March 30, 2011 at 12:37 am
Essentially what you need is a running total. You can read about that in an article from Jeff Moden here: http://www.sqlservercentral.com/articles/T-SQL/68467/
So something along this should for for you:
--Determine where each group should start
WITH CTE AS (SELECT SegmentId, BeginPoint, EndPoint, ROW_NUMBER() OVER (ORDER BY BeginPoint) AS RN FROM RoadSegment WHERE SegmentRank >= 90)
SELECT
C.SegmentId,
C.RN,
CASE WHEN C.BeginPoint = (P.BeginPoint + 0.01) THEN 0 ELSE 1 END AS NewGroup
INTO #Pass1
FROM CTE C
LEFT JOIN CTE P
ON (C.RN - 1) = P.RN;
--Setup for the "Quirky Update"
ALTER TABLE #Pass1 ALTER COLUMN RN INT NOT NULL;
ALTER TABLE #Pass1 ADD GroupNum INT NULL;
ALTER TABLE #Pass1 ADD CONSTRAINT Pass1_PK PRIMARY KEY CLUSTERED (RN ASC);
DECLARE
@Anchor INT,
@SUM INT;
SET @SUM = 0;
--Perform the "Quirky Update" (i.e. Running Total)
UPDATE #Pass1
SET
@Anchor = RN,
@Sum = GroupNum = @SUM + NewGroup
FROM #Pass1 WITH (TABLOCKX)
OPTION (MAXDOP 1);
--Store the group number in the source table
UPDATE RS
SET
GroupID = CAST(P1.GroupNum AS NVARCHAR(25))
FROM RoadSegment RS
INNER JOIN #Pass1 P1
ON RS.SegmentId = P1.SegmentId;
--Cleanup
DROP TABLE #Pass1;
--Display the results
SELECT
*
FROM RoadSegment
ORDER BY
BeginPoint;
I did it in a temporary table since the "Quirky Update" method has very specific requirements to make it work correctly, and then updated your table with the results. (Read and understand the article.)
I noticed that your GroupID column is a NVARCHAR, is there a reason you aren't using an INT?
BTW: Using the FLOAT type for your Begin/End Point probably isn't the best idea since it in an imprecise data type, in that what you put in is not always what you will get out. (Precision can be lost.) I would recommend using the DECIMAL/NUMERIC type instead.
March 30, 2011 at 12:49 am
This uses what is called the quirky update by some. It is one way of doing this, but the code below is is not completely correct, as I am sure Jeff will point out when he sees it.
I have left out several key components because of the size of the data set, plus it is getting late. I just wanted to demonstrate one way of doing this.
Read this article Solving the Running Total and Ordinal Rank Problems (Rewritten)[/url] and the discussions to understand this method better, especially if you intend to use this method in a production environment.

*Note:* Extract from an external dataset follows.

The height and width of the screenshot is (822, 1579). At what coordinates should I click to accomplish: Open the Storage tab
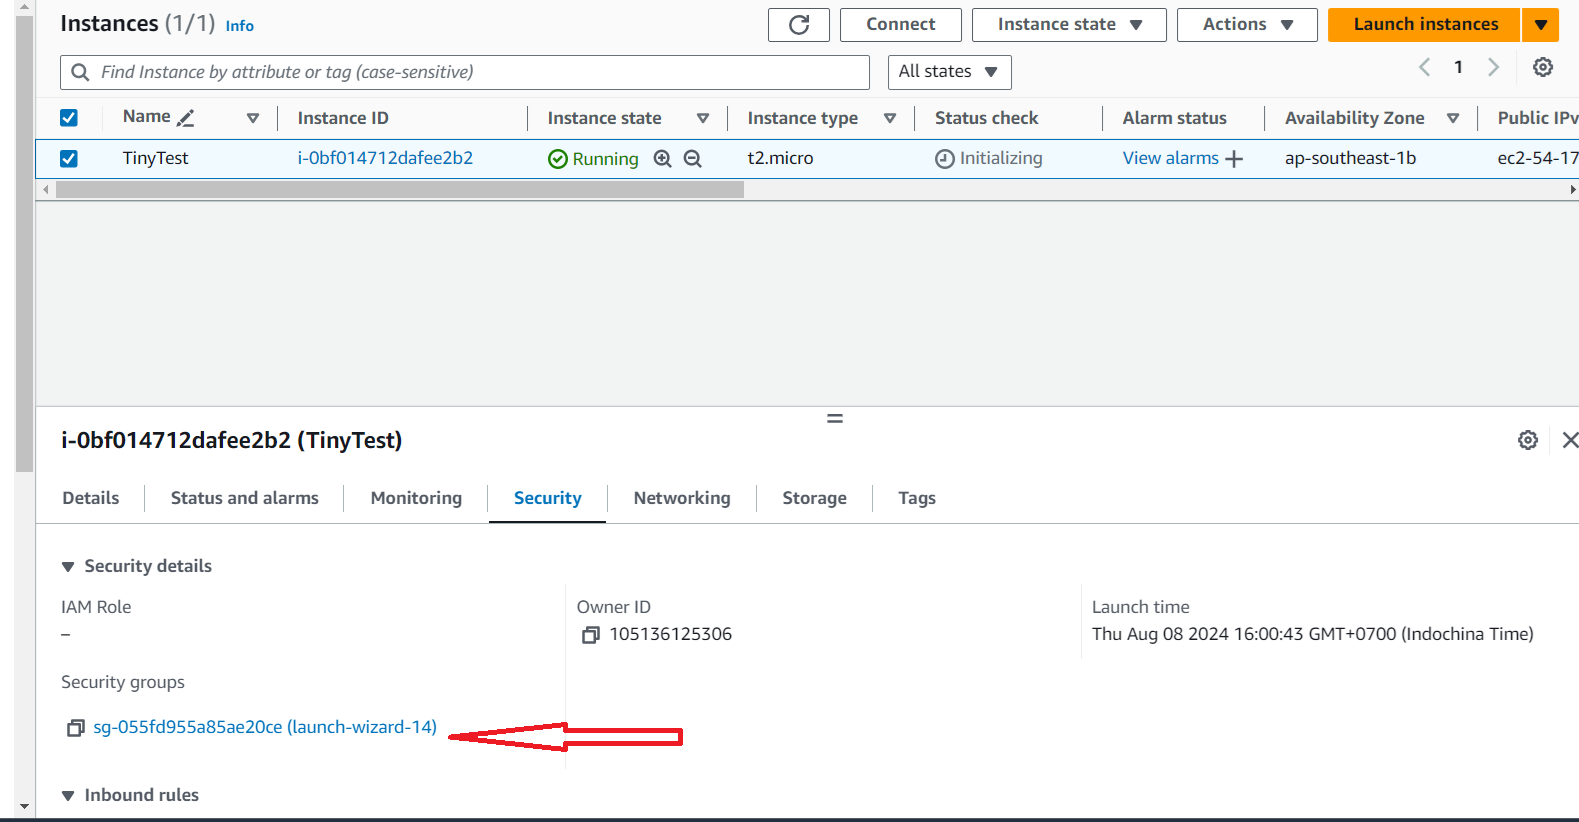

drop table [dbo].[RoadSegment];
go
CREATE TABLE [dbo].[RoadSegment](
[SegmentId] [nvarchar](25) NOT NULL,
[BeginPoint] [float] NOT NULL,
[EndPoint] [float] NOT NULL,
[SegmentRank] [float] NOT NULL,
[GroupId] [int] NULL -- change to int from nvarchar
);
GO
INSERT INTO RoadSegment (SegmentId, BeginPoint, [EndPoint], SegmentRank) VALUES
('123', 0.00, 0.10, 90),
('124', 0.01, 0.11, 92),
('125', 0.02, 0.12, 95),
('126', 0.03, 0.13, 84),
('127', 0.04, 0.14, 95),
('128', 0.05, 0.15, 95);
GO
declare @SeqRank float = 90,
@GrpId int = 0;
update dbo.RoadSegment set
GroupId = null; -- ensure GroupId is null before processing
with RoadSegments as (
select
SegmentId,
BeginPoint,
BeginPoint + 0.01 as NextPoint,
EndPoint,
SegmentRank,
GroupId
from
dbo.RoadSegment
where
SegmentRank >= @SeqRank
),
GroupedSegments as (
select
rs1.SegmentId,
rs1.BeginPoint,
rs1.NextPoint,
rs1.EndPoint,
rs1.SegmentRank,
rs1.GroupId,
rs2.BeginPoint as BeginPoint2
from
RoadSegments rs1
left outer join RoadSegments rs2
on rs1.BeginPoint = rs2.NextPoint
)
update dbo.RoadSegment set
@GrpId = GroupId = @GrpId + case when gs.BeginPoint2 is null then 1 else 0 end
from
dbo.RoadSegment rs
inner join GroupedSegments gs
on (rs.SegmentId = gs.SegmentId)
;
select
*
from
dbo.RoadSegment
where
GroupId is not null
order by
GroupId,
SegmentId
;
March 30, 2011 at 11:05 am
Thank you for the code and the article references. I am excited to read and understand both.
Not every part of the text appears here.